— Begin DATASET RECORDS —

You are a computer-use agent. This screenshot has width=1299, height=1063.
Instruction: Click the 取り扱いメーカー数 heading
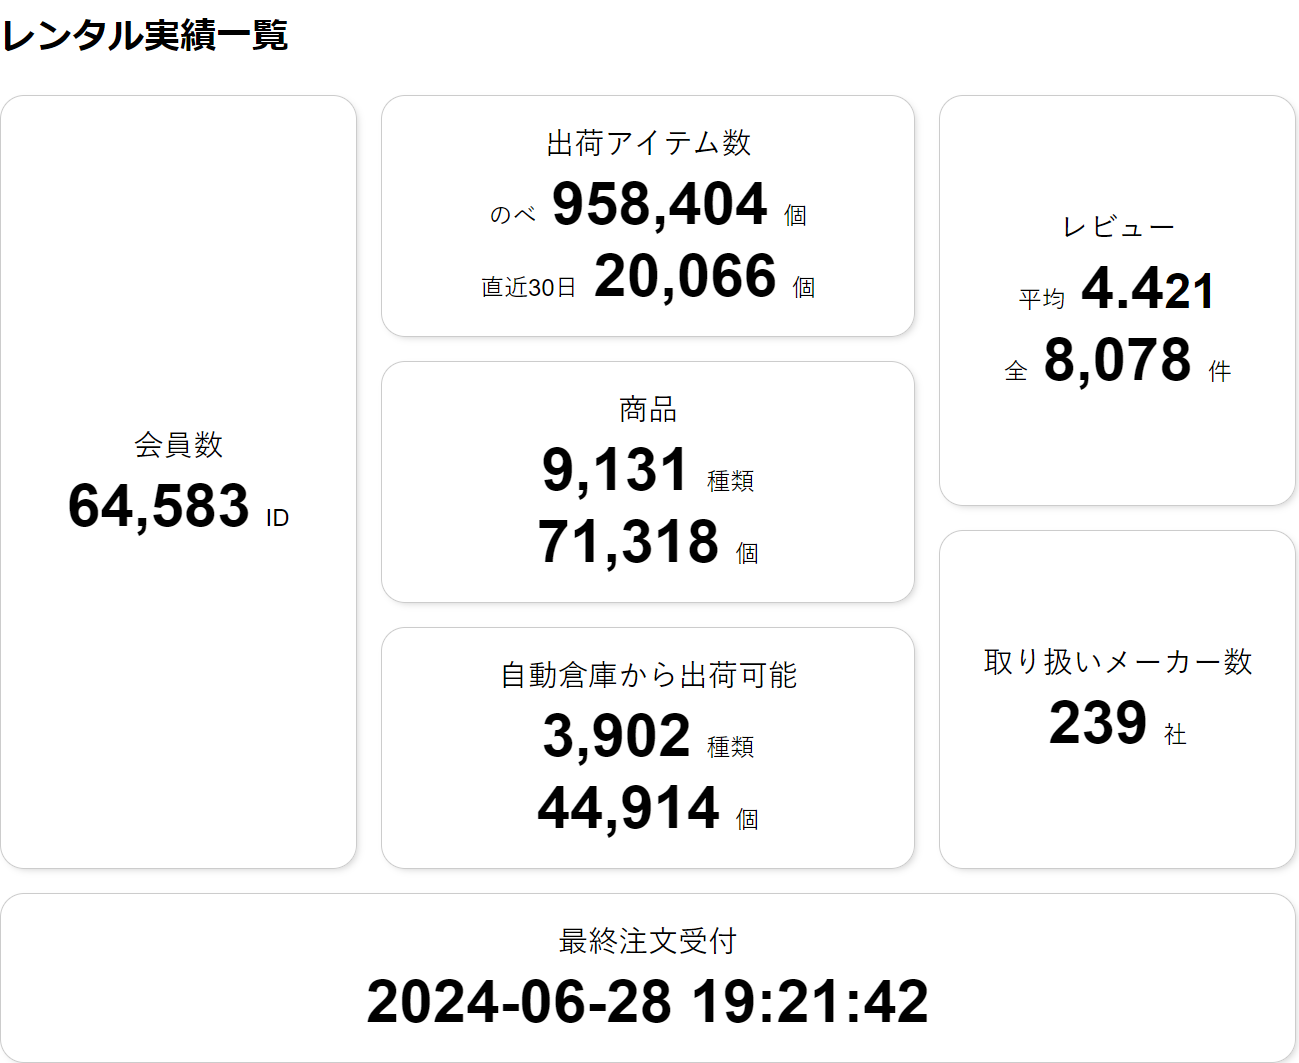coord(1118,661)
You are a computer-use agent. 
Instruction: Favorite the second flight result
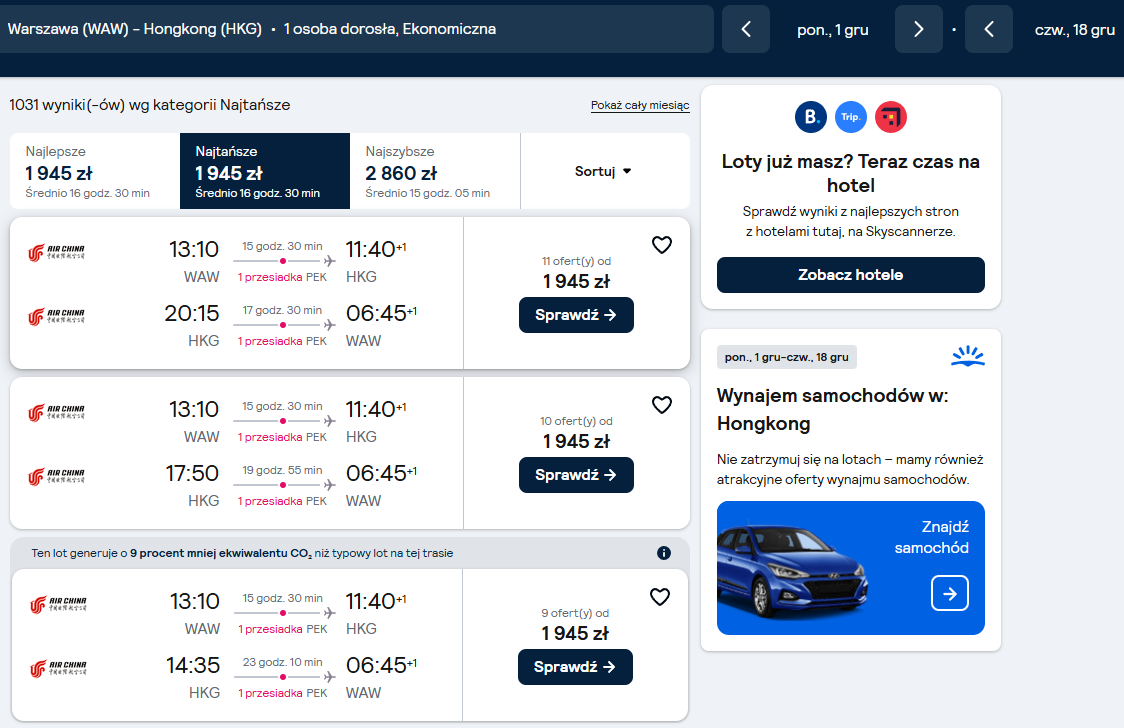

— End DATASET RECORDS —

Copy every line of the material above again, requests included, but leave out the pictures and increase each coordinate in the answers by 66.

You are a computer-use agent. This screenshot has width=1299, height=1063.
Instruction: Click the 取り扱いメーカー数 heading
coord(1184,727)
You are a computer-use agent. 
Instruction: Favorite the second flight result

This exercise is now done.